L: “Va bene, Salvo, ma ora vai avanti con la tua analisi”:
M: “Ma quale analisi Livia, io qua constato, vado a tintoni… Facendo il mio misteri sono spalla e spalla con la famosa genti che è sempre meno pirsona”.
L. “Cioè Salvo, non incomincerai con le tue astrazioni?”.

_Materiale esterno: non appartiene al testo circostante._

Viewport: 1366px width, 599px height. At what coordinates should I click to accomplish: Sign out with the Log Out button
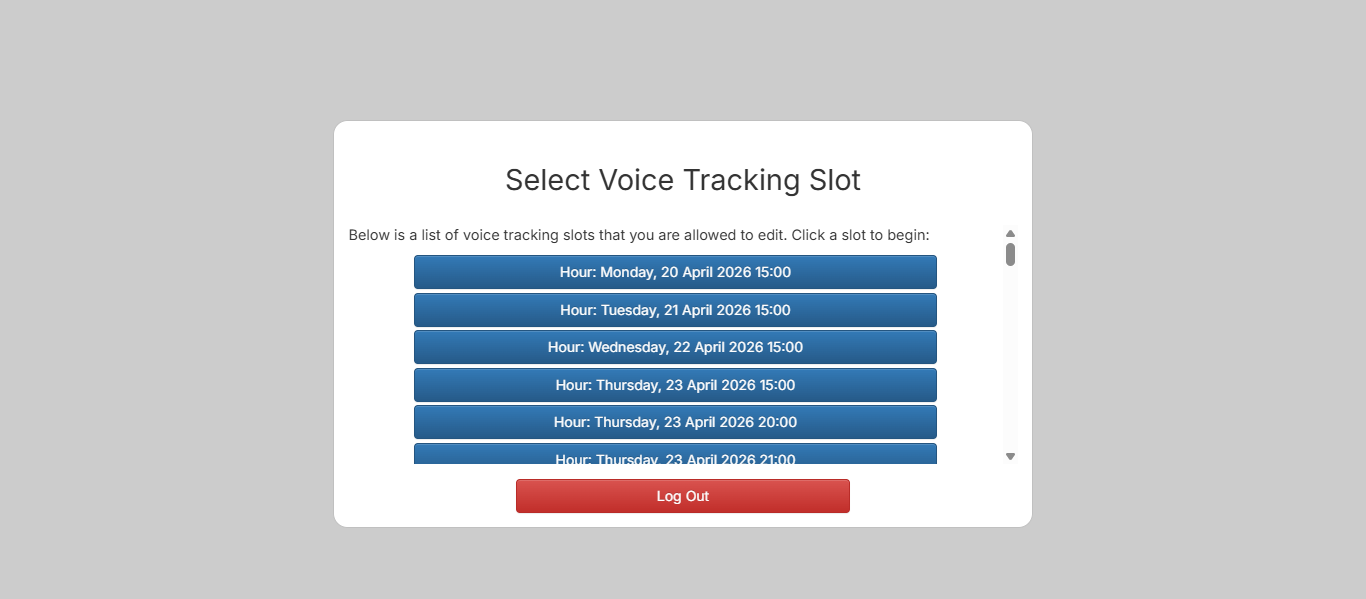click(682, 496)
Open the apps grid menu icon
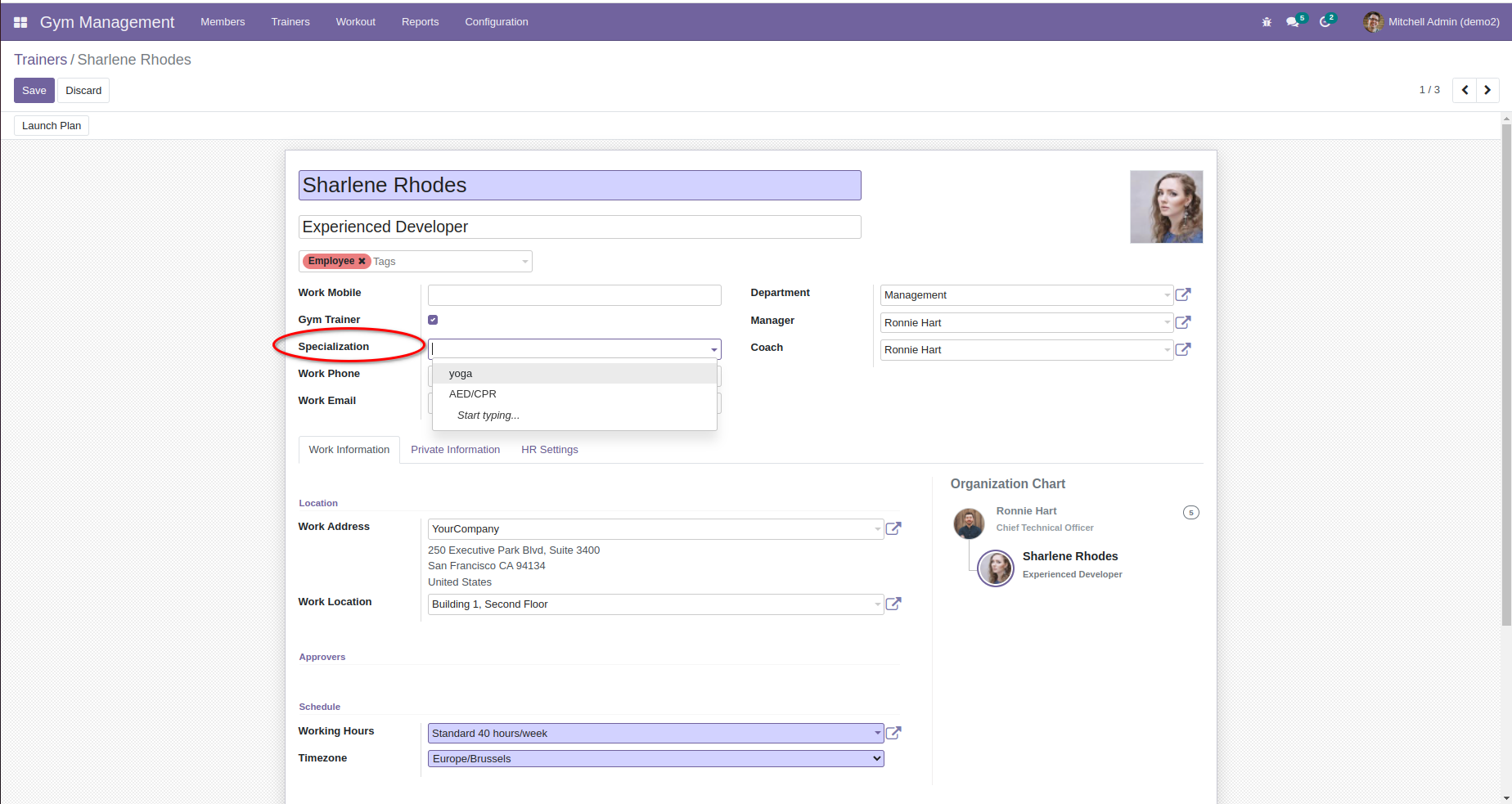This screenshot has width=1512, height=804. (x=20, y=22)
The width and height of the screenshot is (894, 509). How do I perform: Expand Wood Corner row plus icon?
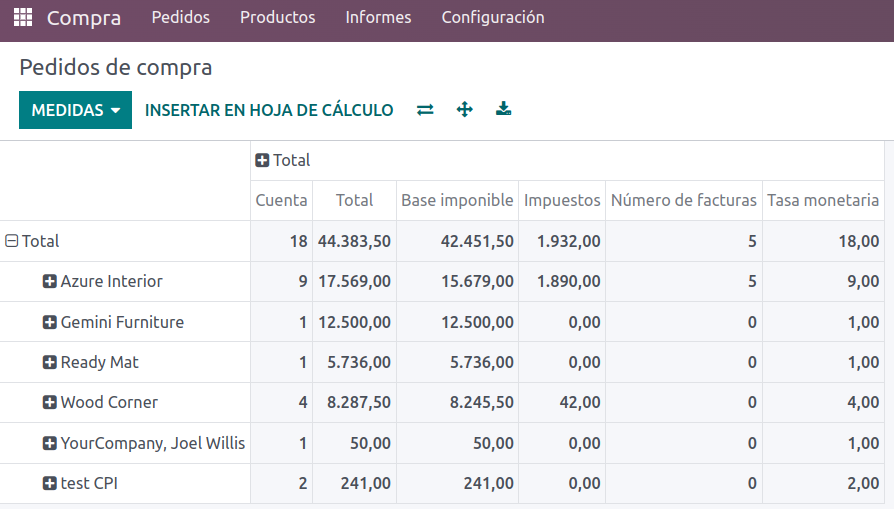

M: “Ma qualichi astrazioni Livia: io ti parlo di cose cotidiane, che vido tutti li juorna. Allora, purtroppo il nostro popolo si è accucciato su si stisso. Le cause? Facili: c’è molto meno travaglio e la genti non riesce ad arrivare alla fine del misi perché poi il tinori di vita è rimasto lo stisso. Si ha paura di farsi vedere più poviri perché si teme di essere tagliati fora dalla vita sociali”.
M: “E allora Salvo?”.
M. “Allura quando guardiamo negli occhi questi che venino dall’Affrica e che poviri sono veramente la maggioranza di noi ne havi paura pirchi gli ricorda qualcosa che avevamo espunto dalla nostra mimoria collittiva. Ma basterebbe farsi una camminata nel Duomo di Montelusa dove si trovino eccsevoti di ringraziamento per salvataggi operati dalla Madunna nel 1905 quando sui barcuni ci stavano i nostri bisnonni che andavano alla ‘Merica”.
L: Vero è Salvo… “.
M. “Che fai parli anche tu siciliano? Sì, e con i ‘sociali’ dove chiunqui pote commintari si ricreano quegli scontri dialettici che la mia generazione ha vissuto in Piazza, ma che ora determinano flussi di voti oltreché l’economia: due facci della stessa medaglia, “la lunga marcia del dinaro” come scrisse quel litterato piemontesi, Cironetti”.
L. “Ma allora andremo sempre peggio?”.
M. “Forsi, finché la genti non si trasformerà di nuovo in pirsone. Ma ora dormiamo che dimani voglio portarti a vedere la Scala dei Turchi. Ho bisogno di un po’di billizza e di pinsari a ripulirmi il criveddro”.